◆ Stored records ◆
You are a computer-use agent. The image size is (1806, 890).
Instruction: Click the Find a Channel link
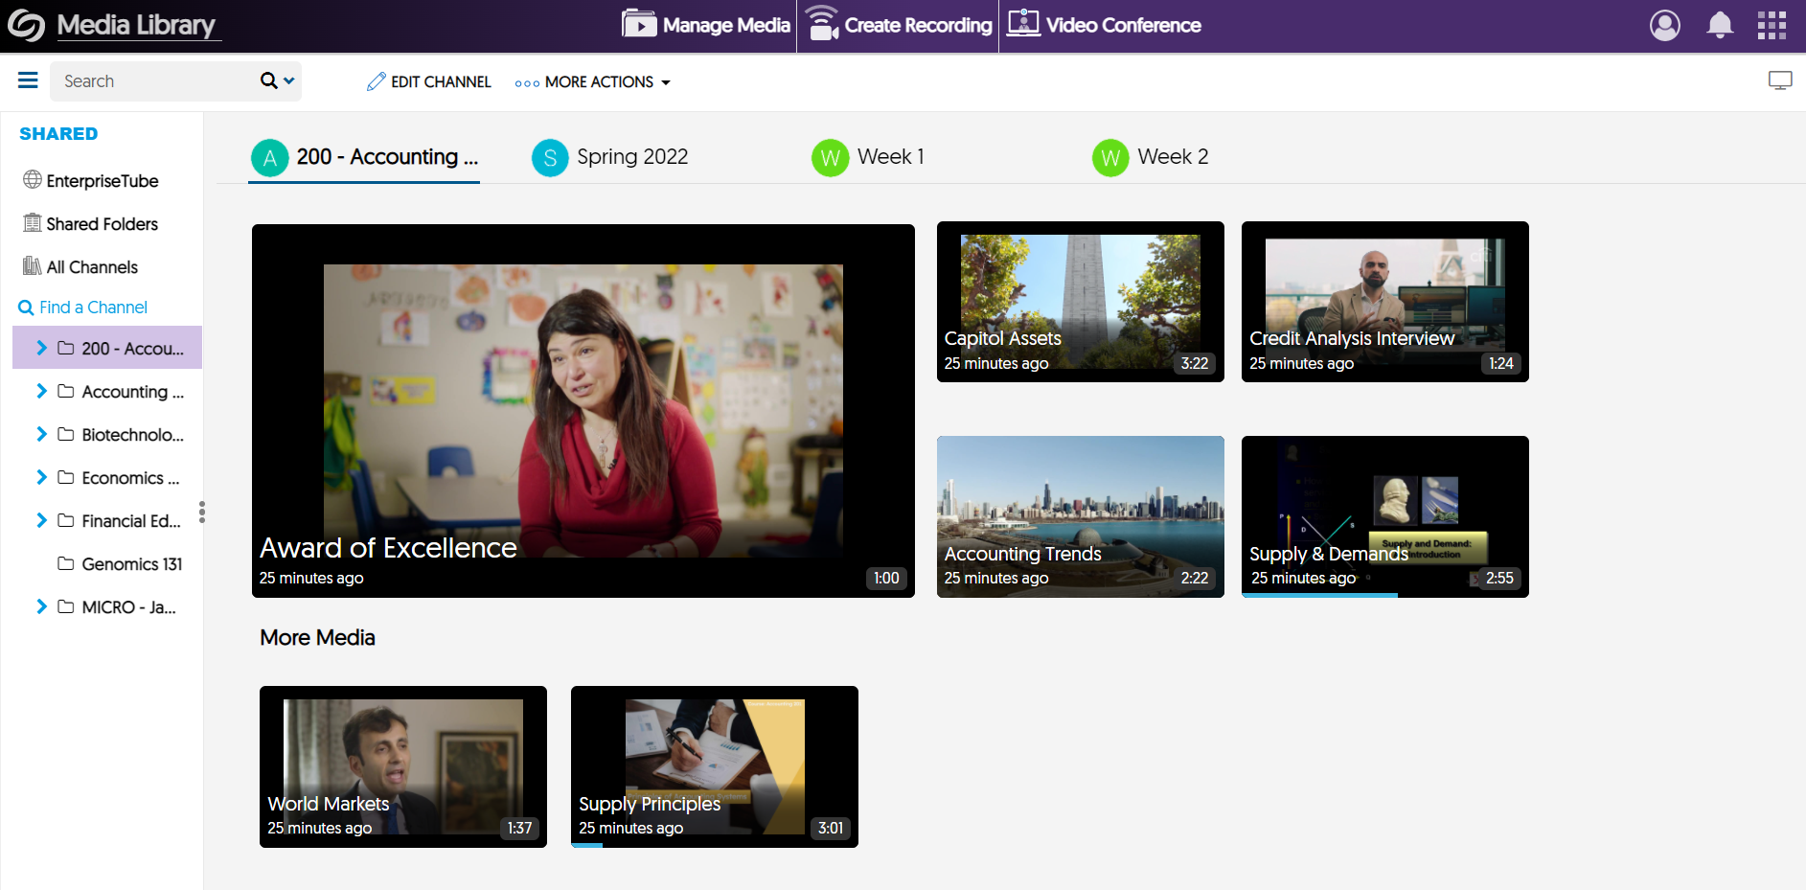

* * *

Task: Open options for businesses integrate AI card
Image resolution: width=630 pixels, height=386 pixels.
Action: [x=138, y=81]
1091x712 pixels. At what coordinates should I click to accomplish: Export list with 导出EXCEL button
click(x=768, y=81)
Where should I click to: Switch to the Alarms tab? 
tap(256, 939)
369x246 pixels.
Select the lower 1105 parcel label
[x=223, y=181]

◆ Task goal ◆
Copy out the records from the line with "You are a computer-use" to the line with "Instruction: Click the Find a Channel link", both lines included, word for word.

◆ Correct result ◆
You are a computer-use agent. The image size is (1806, 890).
Instruction: Click the Find a Channel link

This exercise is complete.